Section 1.       Purpose

                 The purpose of the Katy Industries, Inc. 1994 Key Employee and
Director Stock Purchase Plan (the "Plan") is to establish an immediate
stockholder perspective in key management employees and directors by their
purchase of shares of Common Stock of Katy Industries, Inc. (the "Company")
currently held in treasury by the Company and to secure for the Company and its
stockholders the benefits of the incentive interest in the ownership of Common
Stock by current and future key management employees and directors.

Section 2.       Definitions

                 As used in this Plan the following words and terms shall have
the respective meanings ascribed to them below:

                 "Applicable Federal Short-Term Rate" means the applicable
Federal short-term rate, compounded semi-annually, provided by the Internal
Revenue Service on a monthly basis, as published in The Wall Street Journal.

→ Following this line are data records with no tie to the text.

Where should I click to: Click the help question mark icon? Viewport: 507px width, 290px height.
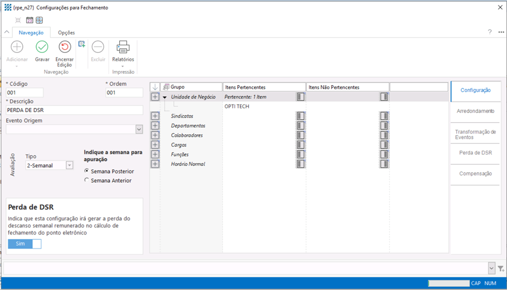pos(490,32)
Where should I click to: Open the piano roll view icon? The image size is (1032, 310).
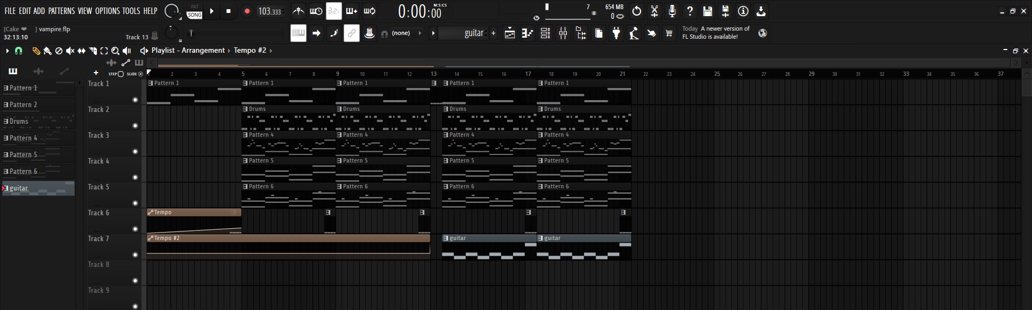click(528, 33)
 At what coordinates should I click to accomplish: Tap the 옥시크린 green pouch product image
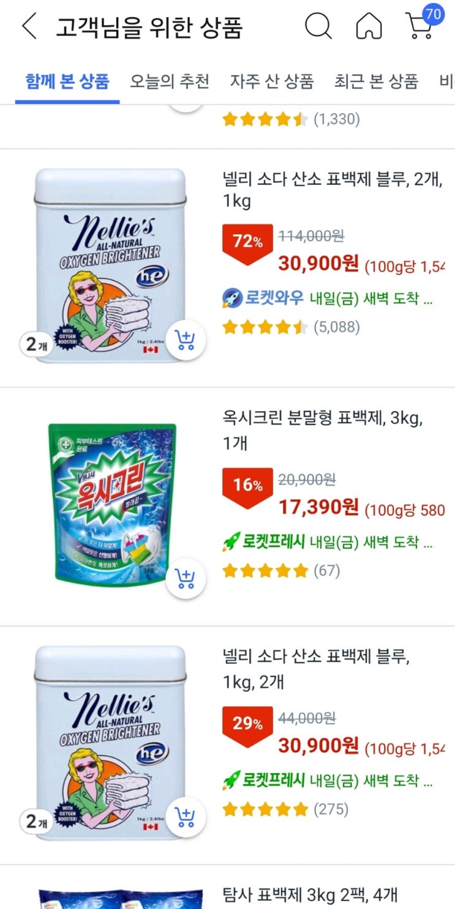(x=112, y=503)
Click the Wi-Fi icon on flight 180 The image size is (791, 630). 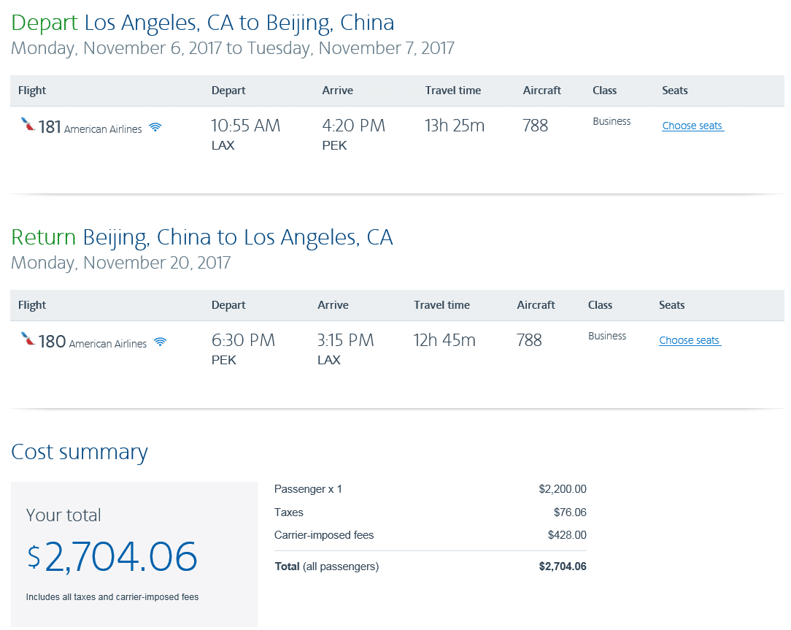pyautogui.click(x=160, y=342)
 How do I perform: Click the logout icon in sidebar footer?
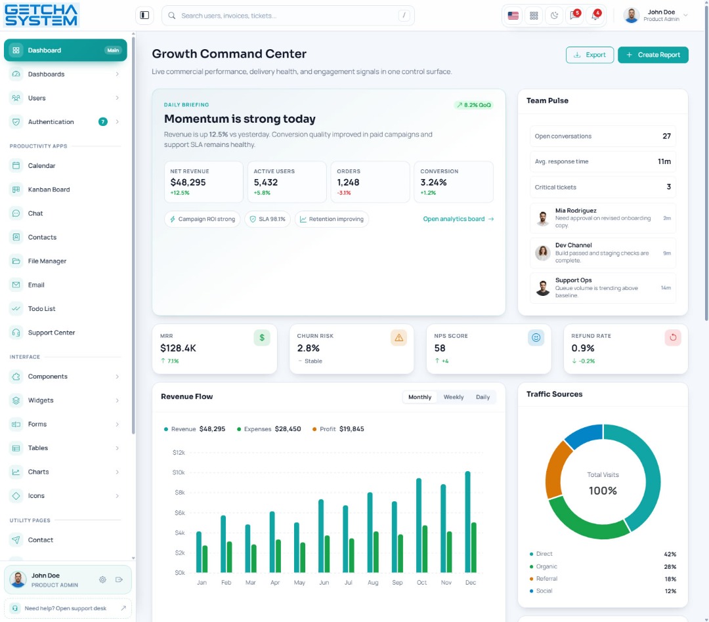(x=119, y=579)

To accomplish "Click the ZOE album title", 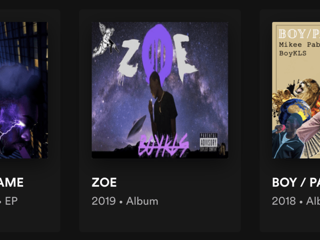I will point(104,182).
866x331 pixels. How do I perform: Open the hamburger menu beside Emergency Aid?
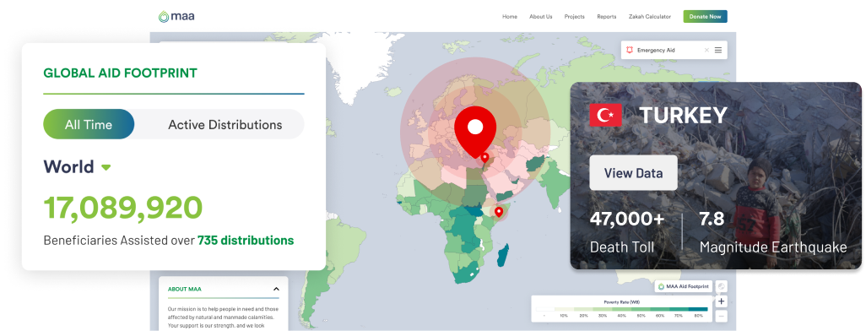tap(718, 51)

                 "Board of Directors" means the board of directors of Katy
Industries, Inc.

                 "Company" means Katy Industries, Inc. and any successor
corporation.

                 "Compensation Committee" means the compensation committee of 
the Board of Directors.

                 "Loan" means the loan or loans made at any time and from time
to time by the Company to a Participant to be used by the Participant for the
sole purpose of enabling or assisting the Participant to purchase Shares from
the Company pursuant to the Plan.

                 "Market Value" means the weighted mathematical average for all
Shares traded on the New York Stock Exchange for the five trading days
immediately preceding the commencement of the Offering Period or the Repurchase
Date, as the case may be.  For the purpose of this definition, "trading day"
means a day on which the New York Stock Exchange is open for business and on
which Shares are traded.

                 "Offering Period" means the period of sixty (60) days
established by the Compensation Committee during which a Participant may apply 
for a Loan and elect to purchase a number of





<PAGE>   2
Shares not to exceed the number designated as available to such Participant by
the Compensation Committee.

                 "Participant" means a person who is an employee, officer
and/or director of a Participating Company and is designated by the Board of
Directors as being eligible to participate in the Plan.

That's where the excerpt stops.